From when the governor’s cuts were released on Friday, Maryland educators and public education supporters sent more than 18,000 emails to Comptroller Franchot and Treasurer Kopp urging them to stand against the cuts. MSEA also saw record engagement on social media, including more than 655,000 impressions and 6,700 retweets on our Twitter thread breaking down the governor’s cuts.
After Comptroller Franchot and Treasurer Kopp announced their opposition to the education cuts, they were pulled from the BPW agenda this morning. Therefore, approximately 95% of Gov. Hogan’s proposed education cuts were rejected, including:
- $12.4 million in disparity grants to less affluent jurisdictions that are often used to fund education.
- $71.8 million in teacher retirement contributions, including teacher retirement supplemental grants; these grants were established when the state shifted pension costs to local governments.
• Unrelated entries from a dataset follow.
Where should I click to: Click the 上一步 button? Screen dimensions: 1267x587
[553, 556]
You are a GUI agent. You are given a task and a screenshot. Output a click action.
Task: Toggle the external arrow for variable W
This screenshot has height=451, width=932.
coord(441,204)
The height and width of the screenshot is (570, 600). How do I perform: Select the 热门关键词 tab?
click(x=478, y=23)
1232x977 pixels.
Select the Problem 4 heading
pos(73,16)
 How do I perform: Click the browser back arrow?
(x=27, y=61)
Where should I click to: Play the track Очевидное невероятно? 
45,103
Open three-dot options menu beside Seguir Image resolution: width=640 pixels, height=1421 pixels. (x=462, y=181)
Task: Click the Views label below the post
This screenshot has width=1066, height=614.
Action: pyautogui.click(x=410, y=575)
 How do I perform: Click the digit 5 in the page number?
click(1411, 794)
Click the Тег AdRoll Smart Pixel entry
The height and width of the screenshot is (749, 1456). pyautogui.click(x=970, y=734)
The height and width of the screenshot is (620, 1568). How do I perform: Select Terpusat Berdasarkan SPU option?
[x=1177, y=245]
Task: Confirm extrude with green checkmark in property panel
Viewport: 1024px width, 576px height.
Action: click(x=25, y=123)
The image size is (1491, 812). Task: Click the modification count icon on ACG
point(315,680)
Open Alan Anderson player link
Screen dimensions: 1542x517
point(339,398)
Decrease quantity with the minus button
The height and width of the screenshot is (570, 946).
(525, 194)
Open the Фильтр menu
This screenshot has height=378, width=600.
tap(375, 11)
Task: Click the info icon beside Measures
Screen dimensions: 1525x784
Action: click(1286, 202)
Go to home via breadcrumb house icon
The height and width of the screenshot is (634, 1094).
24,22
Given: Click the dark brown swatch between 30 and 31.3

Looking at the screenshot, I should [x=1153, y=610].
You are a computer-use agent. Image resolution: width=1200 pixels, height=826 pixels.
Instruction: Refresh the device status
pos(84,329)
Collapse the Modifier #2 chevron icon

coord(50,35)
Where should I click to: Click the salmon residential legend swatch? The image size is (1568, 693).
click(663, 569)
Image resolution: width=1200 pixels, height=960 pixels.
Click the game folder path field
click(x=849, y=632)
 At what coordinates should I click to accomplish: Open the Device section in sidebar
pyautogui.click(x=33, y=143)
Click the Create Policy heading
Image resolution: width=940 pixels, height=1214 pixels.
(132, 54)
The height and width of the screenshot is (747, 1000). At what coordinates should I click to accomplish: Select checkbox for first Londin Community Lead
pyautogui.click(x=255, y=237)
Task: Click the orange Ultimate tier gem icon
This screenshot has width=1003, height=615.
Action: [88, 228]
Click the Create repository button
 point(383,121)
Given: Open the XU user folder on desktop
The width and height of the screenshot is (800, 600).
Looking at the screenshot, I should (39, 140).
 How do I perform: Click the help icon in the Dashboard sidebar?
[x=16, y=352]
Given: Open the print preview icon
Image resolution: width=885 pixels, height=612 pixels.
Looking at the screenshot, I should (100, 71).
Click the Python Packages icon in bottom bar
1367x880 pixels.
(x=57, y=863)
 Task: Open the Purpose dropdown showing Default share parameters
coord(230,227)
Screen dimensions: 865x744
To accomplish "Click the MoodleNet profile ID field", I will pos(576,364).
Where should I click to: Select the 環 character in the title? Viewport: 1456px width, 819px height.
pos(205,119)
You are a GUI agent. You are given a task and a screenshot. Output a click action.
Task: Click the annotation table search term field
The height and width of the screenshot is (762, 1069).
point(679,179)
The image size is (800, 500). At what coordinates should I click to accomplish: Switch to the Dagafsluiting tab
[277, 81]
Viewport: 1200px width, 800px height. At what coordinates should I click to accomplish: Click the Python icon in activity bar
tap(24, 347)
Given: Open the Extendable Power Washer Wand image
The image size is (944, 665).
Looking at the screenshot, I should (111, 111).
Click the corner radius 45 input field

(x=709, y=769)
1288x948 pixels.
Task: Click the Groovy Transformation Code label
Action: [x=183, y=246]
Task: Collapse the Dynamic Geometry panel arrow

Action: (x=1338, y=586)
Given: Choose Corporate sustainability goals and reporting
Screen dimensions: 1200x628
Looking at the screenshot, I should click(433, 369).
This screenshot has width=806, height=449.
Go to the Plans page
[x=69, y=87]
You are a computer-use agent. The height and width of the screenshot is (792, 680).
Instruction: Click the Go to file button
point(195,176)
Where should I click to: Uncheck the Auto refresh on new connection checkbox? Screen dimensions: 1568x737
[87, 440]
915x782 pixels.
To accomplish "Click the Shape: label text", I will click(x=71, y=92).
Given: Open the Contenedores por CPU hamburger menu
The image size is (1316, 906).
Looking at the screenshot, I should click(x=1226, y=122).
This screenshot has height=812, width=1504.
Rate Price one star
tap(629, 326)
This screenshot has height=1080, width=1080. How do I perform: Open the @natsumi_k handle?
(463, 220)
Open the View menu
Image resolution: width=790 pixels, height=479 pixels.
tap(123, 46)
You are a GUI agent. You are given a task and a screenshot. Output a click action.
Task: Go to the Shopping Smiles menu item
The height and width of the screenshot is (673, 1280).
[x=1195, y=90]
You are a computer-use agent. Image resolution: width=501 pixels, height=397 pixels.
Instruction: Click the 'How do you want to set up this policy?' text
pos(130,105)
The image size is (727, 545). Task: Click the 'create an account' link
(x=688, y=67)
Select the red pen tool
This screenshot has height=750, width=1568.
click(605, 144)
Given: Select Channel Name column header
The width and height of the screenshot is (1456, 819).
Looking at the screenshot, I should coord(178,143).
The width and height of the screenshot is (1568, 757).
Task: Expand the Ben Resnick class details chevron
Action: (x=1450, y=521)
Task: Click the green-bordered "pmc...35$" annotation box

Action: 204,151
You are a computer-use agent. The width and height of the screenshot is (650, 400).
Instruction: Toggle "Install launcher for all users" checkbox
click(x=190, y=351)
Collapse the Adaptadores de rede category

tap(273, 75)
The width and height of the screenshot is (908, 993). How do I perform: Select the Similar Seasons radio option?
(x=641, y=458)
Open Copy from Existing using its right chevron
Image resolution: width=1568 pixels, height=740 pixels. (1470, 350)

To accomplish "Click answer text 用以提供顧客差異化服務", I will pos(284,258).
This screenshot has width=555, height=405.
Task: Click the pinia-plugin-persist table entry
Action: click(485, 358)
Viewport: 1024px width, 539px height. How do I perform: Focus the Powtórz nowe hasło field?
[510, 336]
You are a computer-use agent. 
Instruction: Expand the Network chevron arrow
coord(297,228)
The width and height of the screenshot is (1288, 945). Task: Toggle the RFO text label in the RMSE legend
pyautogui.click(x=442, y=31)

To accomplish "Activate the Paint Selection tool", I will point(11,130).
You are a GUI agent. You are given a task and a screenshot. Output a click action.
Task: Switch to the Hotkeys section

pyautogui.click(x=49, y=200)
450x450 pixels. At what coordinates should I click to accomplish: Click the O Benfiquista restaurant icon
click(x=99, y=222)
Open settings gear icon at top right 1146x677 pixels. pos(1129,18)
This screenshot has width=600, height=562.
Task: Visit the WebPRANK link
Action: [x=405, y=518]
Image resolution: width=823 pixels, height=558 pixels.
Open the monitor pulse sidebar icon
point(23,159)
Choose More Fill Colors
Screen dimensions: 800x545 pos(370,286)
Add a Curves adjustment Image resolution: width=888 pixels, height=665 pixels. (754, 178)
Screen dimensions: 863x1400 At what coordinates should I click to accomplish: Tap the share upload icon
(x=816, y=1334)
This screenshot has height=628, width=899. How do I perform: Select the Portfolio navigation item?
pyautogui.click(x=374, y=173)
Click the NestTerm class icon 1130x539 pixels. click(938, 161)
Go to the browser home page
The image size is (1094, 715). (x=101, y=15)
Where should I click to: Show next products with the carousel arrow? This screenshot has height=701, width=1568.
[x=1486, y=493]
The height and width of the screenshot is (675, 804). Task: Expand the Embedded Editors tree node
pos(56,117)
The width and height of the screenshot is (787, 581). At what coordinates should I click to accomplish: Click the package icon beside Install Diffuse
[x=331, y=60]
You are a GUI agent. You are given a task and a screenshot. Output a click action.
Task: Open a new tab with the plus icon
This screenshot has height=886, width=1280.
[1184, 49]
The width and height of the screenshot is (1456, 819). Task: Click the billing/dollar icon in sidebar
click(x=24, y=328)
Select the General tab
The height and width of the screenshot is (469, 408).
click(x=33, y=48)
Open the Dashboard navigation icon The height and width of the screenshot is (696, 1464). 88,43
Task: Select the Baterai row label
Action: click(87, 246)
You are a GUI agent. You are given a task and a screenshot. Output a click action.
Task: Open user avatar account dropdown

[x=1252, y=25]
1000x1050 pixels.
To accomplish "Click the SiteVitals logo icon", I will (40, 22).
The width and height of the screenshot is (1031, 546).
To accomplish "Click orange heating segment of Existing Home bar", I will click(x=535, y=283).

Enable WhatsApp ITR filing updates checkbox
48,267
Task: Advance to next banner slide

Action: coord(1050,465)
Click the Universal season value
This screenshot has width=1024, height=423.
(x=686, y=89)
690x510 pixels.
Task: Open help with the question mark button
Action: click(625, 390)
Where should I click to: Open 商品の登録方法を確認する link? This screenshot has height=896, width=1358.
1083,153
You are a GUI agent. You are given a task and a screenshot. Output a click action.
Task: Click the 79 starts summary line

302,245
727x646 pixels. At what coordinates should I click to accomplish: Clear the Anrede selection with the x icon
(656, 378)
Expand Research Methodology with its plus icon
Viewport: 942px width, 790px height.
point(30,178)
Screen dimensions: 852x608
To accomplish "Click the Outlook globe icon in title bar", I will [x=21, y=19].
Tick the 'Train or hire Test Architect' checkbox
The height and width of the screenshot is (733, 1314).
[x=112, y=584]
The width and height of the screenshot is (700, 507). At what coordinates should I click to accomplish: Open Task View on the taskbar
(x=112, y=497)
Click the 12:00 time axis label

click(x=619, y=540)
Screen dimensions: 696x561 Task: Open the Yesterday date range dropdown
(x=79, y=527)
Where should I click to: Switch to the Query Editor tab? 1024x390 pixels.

Counties would still need to come up with these funds, so these cuts would turn into a new liability for local governments and potential cuts to local education funding or funding for other essential services.
- Approximately $25 million in other cuts, including to the Healthy School Facilities Fund and limiting reimbursement for child care subsidy providers.
Beyond the cuts that had been proposed to BPW today, the governor has also proposed $233 million in future cuts that would need to be considered by the legislature in the form of a Budget Reconciliation and Financing Act during a future legislative session. These cuts include:
- $201 million cut in statewide K-12 school funding aid, impacting every jurisdiction in the state
- $32 million cut in capital improvements for schools, including a $21 million cut to the Healthy School Facilities Fund and $8 million to Public School Safety
Educators will remain vigilant in fighting against these cuts if they are considered by the legislature.